Task »
Rewrite the records below with every "Where is" changed to "Where's", keeping everything else the same.

[Entries taken from a collection]
======

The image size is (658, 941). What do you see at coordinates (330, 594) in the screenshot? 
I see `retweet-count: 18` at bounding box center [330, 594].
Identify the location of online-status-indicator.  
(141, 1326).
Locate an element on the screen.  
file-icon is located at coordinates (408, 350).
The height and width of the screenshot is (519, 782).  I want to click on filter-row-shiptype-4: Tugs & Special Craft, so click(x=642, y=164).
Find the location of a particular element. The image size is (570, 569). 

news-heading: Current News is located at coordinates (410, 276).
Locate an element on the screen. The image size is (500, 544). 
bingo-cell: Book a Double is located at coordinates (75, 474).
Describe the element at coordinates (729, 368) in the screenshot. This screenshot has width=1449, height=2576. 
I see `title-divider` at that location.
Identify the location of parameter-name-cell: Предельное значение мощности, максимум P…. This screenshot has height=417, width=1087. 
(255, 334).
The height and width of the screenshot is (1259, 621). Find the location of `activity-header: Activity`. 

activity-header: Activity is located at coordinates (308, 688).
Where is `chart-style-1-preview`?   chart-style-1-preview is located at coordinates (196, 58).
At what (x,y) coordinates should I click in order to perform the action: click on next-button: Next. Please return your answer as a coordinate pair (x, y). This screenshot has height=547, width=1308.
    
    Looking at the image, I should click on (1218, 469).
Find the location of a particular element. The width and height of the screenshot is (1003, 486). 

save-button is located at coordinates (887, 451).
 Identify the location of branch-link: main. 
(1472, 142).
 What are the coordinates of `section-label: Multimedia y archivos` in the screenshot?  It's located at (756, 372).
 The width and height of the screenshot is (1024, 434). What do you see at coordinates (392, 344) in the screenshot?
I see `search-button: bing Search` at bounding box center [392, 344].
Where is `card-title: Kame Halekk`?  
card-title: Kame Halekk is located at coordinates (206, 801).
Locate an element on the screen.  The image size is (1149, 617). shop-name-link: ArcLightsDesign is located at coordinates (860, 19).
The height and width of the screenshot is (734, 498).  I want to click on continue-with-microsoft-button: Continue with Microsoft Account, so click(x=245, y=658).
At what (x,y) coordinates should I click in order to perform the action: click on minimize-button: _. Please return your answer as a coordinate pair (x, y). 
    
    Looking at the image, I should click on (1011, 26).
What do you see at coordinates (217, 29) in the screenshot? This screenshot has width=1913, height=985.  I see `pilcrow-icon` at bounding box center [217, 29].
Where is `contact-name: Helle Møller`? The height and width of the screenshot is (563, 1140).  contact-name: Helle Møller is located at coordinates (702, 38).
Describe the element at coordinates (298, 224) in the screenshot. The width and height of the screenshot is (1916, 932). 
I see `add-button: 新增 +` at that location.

======

Response to this task »
The image size is (658, 941). What do you see at coordinates (330, 594) in the screenshot? 
I see `retweet-count: 18` at bounding box center [330, 594].
Identify the location of online-status-indicator.  
(141, 1326).
Locate an element on the screen.  
file-icon is located at coordinates (408, 350).
The height and width of the screenshot is (519, 782).  I want to click on filter-row-shiptype-4: Tugs & Special Craft, so click(x=642, y=164).
Find the location of a particular element. The image size is (570, 569). 

news-heading: Current News is located at coordinates (410, 276).
Locate an element on the screen. The image size is (500, 544). 
bingo-cell: Book a Double is located at coordinates (75, 474).
Describe the element at coordinates (729, 368) in the screenshot. This screenshot has width=1449, height=2576. 
I see `title-divider` at that location.
Identify the location of parameter-name-cell: Предельное значение мощности, максимум P…. This screenshot has height=417, width=1087. 
(255, 334).
The height and width of the screenshot is (1259, 621). Find the location of `activity-header: Activity`. 

activity-header: Activity is located at coordinates (308, 688).
Where's `chart-style-1-preview`?   chart-style-1-preview is located at coordinates (196, 58).
At what (x,y) coordinates should I click in order to perform the action: click on next-button: Next. Please return your answer as a coordinate pair (x, y). This screenshot has height=547, width=1308.
    
    Looking at the image, I should click on (1218, 469).
Find the location of a particular element. The width and height of the screenshot is (1003, 486). 

save-button is located at coordinates (887, 451).
 Identify the location of branch-link: main. 
(1472, 142).
 What are the coordinates of `section-label: Multimedia y archivos` in the screenshot?  It's located at (756, 372).
 The width and height of the screenshot is (1024, 434). What do you see at coordinates (392, 344) in the screenshot?
I see `search-button: bing Search` at bounding box center [392, 344].
Where's `card-title: Kame Halekk`?  
card-title: Kame Halekk is located at coordinates (206, 801).
Locate an element on the screen.  The image size is (1149, 617). shop-name-link: ArcLightsDesign is located at coordinates (860, 19).
The height and width of the screenshot is (734, 498).  I want to click on continue-with-microsoft-button: Continue with Microsoft Account, so click(x=245, y=658).
At what (x,y) coordinates should I click in order to perform the action: click on minimize-button: _. Please return your answer as a coordinate pair (x, y). 
    
    Looking at the image, I should click on (1011, 26).
What do you see at coordinates (217, 29) in the screenshot? This screenshot has width=1913, height=985.  I see `pilcrow-icon` at bounding box center [217, 29].
Where's `contact-name: Helle Møller`? The height and width of the screenshot is (563, 1140).  contact-name: Helle Møller is located at coordinates (702, 38).
Describe the element at coordinates (298, 224) in the screenshot. The width and height of the screenshot is (1916, 932). 
I see `add-button: 新增 +` at that location.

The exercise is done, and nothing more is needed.